Zjednoczone stany miłości - zrozumieć świat kobiet [RECENZJA przedpremierowa]
2016-07-27 10:46:05Tomasz Wasilewski, twórca "Płynących wieżowców", tym razem zabiera nas w świat kobiecych emocji. Emocji, które choć wyraziste, to w tym wypadku zostały zupełnie pozbawione psychologicznego podłoża, o fabule nie wspominając.
"Zjednoczone stany miłości" to film trudny w odbiorze i jeszcze trudniejszy w analizie. Historia rozgrywa się rok po upadku PRL-u, ale zdaje się, że to zabieg czysto estetyczny. Rozterkibohaterek aktualne są nawet dzisiaj. Problem w tym, że problemy te nie zostały tu należycie zaznaczone. Mówiąc krótko - zupełnie nie wiadomo o co chodzi tym kobietom. Takie pytanie pada nawet z ekranu, bo irytacja zachowaniem głównych bohaterek udziela się jednakowo mocno męskiej części obsady, co widowni.
Dobrze jest rozumieć powody działań filmowych protagonistów, widzieć jakieś cele ich poczynań, czy też mieć świadomość o braku takowych. W tej historii nie dostajemy żadnej odpowiedzi, żadnego uzasadnienia, nic. "Zjednoczone stany miłości" to zlepek pojedynczych scen, które nie łączą się w spójną całość.

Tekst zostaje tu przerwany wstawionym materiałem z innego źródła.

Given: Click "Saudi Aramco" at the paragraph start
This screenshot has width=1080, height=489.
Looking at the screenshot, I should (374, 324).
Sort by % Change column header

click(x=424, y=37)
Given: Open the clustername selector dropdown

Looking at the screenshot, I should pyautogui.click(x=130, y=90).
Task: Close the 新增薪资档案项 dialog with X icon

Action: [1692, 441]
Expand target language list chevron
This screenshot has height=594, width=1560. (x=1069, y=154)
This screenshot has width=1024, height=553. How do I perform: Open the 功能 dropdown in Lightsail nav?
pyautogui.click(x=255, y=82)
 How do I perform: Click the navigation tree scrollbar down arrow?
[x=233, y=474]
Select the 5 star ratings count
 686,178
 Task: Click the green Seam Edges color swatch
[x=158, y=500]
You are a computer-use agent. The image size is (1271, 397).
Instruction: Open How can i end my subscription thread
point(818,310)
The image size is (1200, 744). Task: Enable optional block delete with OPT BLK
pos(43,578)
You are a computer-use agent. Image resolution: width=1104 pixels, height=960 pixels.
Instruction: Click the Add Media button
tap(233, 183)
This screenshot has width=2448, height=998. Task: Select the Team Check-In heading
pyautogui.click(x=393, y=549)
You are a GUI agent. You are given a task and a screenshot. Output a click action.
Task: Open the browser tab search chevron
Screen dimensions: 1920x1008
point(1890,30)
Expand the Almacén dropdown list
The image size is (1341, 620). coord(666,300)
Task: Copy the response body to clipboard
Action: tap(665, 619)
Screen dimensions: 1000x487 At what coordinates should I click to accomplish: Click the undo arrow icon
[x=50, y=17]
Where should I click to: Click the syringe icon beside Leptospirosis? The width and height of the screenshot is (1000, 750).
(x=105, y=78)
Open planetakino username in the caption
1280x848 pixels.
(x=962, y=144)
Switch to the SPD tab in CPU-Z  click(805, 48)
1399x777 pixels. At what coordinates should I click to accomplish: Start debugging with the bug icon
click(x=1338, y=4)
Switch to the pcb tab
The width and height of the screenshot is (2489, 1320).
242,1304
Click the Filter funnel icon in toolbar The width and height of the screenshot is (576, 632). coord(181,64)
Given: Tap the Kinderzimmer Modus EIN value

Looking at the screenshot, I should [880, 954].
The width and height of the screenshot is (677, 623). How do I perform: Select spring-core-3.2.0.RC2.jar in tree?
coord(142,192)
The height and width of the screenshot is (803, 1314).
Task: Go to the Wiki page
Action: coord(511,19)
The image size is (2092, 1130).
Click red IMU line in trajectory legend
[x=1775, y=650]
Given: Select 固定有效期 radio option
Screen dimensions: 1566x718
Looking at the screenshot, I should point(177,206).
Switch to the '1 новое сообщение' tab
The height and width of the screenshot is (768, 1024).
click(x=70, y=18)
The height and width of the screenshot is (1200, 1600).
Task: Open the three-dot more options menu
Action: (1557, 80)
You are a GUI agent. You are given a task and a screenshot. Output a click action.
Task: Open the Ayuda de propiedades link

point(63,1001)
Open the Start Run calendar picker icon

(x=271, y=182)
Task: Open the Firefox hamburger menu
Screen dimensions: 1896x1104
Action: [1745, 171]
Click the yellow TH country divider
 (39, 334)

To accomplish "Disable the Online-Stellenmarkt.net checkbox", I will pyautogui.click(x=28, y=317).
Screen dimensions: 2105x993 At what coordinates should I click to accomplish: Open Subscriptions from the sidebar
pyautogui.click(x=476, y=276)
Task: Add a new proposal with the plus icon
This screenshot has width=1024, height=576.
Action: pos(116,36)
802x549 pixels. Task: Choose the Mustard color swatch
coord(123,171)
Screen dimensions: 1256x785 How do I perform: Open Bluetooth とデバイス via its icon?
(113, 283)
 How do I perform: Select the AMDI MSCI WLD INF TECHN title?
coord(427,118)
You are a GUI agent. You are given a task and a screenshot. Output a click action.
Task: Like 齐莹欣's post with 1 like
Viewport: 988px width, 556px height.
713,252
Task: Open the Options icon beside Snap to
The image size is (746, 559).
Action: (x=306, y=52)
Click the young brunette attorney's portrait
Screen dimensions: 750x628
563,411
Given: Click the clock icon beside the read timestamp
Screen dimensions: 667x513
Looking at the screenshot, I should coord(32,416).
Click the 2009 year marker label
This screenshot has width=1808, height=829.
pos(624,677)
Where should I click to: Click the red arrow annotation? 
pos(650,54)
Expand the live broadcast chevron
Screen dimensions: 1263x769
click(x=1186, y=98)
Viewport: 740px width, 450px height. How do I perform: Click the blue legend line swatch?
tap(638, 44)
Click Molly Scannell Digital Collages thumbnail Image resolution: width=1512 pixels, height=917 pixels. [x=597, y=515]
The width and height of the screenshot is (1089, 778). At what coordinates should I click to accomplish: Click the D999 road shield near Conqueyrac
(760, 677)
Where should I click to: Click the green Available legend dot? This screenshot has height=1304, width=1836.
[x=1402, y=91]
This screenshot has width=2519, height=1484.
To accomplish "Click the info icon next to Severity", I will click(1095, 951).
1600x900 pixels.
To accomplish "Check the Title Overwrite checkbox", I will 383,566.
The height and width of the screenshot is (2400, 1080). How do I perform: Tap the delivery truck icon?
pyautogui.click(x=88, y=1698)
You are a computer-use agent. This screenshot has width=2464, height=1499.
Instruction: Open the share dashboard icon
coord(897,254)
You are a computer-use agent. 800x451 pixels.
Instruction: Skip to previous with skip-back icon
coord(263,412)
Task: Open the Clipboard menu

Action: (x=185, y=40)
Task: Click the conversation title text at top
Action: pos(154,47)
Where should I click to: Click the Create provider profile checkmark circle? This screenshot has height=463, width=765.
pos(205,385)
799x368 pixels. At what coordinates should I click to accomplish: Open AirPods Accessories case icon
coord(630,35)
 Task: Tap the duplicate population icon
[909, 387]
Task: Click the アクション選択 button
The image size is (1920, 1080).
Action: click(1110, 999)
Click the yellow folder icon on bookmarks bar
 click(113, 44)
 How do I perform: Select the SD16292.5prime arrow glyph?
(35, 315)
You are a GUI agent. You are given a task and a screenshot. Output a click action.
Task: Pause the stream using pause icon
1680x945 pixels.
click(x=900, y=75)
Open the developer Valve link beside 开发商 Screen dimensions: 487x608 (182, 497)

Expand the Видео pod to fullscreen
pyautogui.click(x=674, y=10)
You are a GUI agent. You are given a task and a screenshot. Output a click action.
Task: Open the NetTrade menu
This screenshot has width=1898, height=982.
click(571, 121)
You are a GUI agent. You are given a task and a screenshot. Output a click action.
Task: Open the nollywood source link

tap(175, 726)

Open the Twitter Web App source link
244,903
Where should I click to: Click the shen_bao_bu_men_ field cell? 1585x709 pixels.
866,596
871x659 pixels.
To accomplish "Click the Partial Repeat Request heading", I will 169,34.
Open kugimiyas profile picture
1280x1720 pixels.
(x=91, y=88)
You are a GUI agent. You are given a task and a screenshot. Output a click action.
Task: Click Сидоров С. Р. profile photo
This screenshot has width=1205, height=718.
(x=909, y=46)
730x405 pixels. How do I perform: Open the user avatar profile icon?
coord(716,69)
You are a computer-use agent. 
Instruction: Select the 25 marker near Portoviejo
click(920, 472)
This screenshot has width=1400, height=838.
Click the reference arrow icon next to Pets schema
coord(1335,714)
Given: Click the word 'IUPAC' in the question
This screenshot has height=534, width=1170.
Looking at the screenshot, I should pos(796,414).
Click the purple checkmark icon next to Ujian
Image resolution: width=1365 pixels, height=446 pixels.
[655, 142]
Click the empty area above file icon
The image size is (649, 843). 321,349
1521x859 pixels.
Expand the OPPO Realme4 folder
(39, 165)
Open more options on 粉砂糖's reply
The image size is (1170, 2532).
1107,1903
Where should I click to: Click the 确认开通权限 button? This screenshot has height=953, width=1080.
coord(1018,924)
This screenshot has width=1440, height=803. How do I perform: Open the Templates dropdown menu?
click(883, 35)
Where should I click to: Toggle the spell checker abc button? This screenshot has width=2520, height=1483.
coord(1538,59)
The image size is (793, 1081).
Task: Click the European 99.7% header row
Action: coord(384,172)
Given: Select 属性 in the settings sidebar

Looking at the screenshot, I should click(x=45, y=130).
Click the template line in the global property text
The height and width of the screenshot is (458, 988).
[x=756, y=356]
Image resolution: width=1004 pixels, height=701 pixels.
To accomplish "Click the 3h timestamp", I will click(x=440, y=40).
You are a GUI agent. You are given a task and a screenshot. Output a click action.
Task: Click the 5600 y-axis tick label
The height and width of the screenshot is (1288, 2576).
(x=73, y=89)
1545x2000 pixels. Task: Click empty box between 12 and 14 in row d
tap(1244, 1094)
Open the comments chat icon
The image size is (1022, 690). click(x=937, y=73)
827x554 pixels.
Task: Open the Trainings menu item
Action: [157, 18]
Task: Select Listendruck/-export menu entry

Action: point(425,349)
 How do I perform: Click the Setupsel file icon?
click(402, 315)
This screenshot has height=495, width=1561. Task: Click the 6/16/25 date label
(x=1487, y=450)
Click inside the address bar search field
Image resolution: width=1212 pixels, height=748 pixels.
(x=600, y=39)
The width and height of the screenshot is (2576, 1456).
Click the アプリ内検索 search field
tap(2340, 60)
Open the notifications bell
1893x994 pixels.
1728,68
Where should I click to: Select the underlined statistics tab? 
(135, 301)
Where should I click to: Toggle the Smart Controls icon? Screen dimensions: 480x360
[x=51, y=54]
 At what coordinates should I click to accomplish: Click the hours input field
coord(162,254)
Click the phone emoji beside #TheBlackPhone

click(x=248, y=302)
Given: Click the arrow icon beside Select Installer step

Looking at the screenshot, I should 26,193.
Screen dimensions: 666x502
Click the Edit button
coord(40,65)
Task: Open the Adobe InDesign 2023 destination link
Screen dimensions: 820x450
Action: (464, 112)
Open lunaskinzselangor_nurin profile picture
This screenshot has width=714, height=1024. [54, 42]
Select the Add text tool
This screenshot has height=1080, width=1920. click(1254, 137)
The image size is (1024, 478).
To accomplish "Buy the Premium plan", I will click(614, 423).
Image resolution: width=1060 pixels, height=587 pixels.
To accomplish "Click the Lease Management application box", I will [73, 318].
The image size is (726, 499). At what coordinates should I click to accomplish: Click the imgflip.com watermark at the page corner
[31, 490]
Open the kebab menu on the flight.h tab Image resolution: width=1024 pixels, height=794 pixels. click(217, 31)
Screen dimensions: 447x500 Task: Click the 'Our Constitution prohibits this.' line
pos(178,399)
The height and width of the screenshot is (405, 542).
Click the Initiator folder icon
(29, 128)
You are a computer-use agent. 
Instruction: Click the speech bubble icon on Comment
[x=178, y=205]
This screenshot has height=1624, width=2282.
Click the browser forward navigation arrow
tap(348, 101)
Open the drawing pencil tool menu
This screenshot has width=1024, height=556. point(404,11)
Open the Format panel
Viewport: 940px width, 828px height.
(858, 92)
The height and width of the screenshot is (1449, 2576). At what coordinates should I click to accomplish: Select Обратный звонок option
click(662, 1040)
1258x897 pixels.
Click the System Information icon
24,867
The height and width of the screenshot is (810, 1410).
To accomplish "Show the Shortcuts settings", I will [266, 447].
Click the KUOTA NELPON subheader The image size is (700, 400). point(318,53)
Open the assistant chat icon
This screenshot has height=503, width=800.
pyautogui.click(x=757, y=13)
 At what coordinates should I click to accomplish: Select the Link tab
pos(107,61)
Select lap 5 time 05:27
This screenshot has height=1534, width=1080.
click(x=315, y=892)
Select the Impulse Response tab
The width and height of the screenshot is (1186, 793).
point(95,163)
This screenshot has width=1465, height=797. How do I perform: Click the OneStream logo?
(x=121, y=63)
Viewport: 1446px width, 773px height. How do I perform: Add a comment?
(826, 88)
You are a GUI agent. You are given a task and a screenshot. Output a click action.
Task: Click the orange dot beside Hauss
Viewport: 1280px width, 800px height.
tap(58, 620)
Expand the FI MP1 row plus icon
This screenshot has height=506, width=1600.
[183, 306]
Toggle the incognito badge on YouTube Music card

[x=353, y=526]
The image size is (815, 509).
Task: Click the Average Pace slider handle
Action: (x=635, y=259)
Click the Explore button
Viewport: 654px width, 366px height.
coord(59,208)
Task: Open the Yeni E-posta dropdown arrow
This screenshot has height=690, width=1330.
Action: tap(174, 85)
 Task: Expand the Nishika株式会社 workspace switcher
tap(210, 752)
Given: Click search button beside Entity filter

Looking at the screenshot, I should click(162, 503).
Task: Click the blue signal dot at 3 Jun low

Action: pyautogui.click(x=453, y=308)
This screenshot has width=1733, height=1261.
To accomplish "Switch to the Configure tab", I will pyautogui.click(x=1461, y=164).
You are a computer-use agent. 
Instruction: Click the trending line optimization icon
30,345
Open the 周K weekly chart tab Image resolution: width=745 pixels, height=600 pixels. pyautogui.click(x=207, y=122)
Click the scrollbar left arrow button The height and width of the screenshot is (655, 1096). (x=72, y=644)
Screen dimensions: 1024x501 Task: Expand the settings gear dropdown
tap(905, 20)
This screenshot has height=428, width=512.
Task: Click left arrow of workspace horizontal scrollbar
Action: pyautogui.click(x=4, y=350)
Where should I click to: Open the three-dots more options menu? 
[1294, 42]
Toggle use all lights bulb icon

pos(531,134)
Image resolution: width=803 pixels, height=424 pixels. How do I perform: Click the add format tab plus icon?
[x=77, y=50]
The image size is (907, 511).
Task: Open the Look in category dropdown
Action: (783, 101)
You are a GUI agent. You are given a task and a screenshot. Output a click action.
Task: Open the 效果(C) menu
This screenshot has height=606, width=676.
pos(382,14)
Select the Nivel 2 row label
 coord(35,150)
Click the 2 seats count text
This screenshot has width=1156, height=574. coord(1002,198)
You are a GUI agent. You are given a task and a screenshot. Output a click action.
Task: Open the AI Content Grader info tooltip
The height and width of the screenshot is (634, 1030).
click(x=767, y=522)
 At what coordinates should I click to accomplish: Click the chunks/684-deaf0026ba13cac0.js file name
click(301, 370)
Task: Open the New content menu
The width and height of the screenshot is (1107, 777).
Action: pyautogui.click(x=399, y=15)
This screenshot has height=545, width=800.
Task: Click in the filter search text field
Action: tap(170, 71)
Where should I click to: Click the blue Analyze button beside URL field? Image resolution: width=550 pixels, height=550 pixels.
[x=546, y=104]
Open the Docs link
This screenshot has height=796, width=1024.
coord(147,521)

Zdaje się, że reżyser bardzo chciał zaszokować realizmem, nagością i surowością klimatu. Niestety, chłodne barwy w których utrzymany jest obraz odpowiadają temperaturze emocji, które wzbudza film. Jest chłodno, zimno i męcząco. Dobrze patrzy się jedynie na dwójkę gwiazd tej produkcji. Magdalena Cielecka i Andrzej Chyra nie zawodzą, a ich aktorstwo ratuje fatalnie napisane postacie. "Zjednoczone stany miłości" to film wyłącznie dla fanów kina nieoczywistego, wielkich interpretatorów, których ambicją jest doszukiwanie się ukrytych znaczeń tam, gdzie ich zwyczajnie brakuje.
Michał Derkacz
Zjednoczone stany miłości, reż. Tomasz Wasilewski, prod. Polska/Szwecja, czas trwania 104, dystr. AP Manana, polska premiera 29 lipca 2016
Film zobaczyłem podczas 16. Międzynarodowego Festiwalu Filmowego T-Mobile Nowe Horyzonty, na którym film miał swoją polską premierę.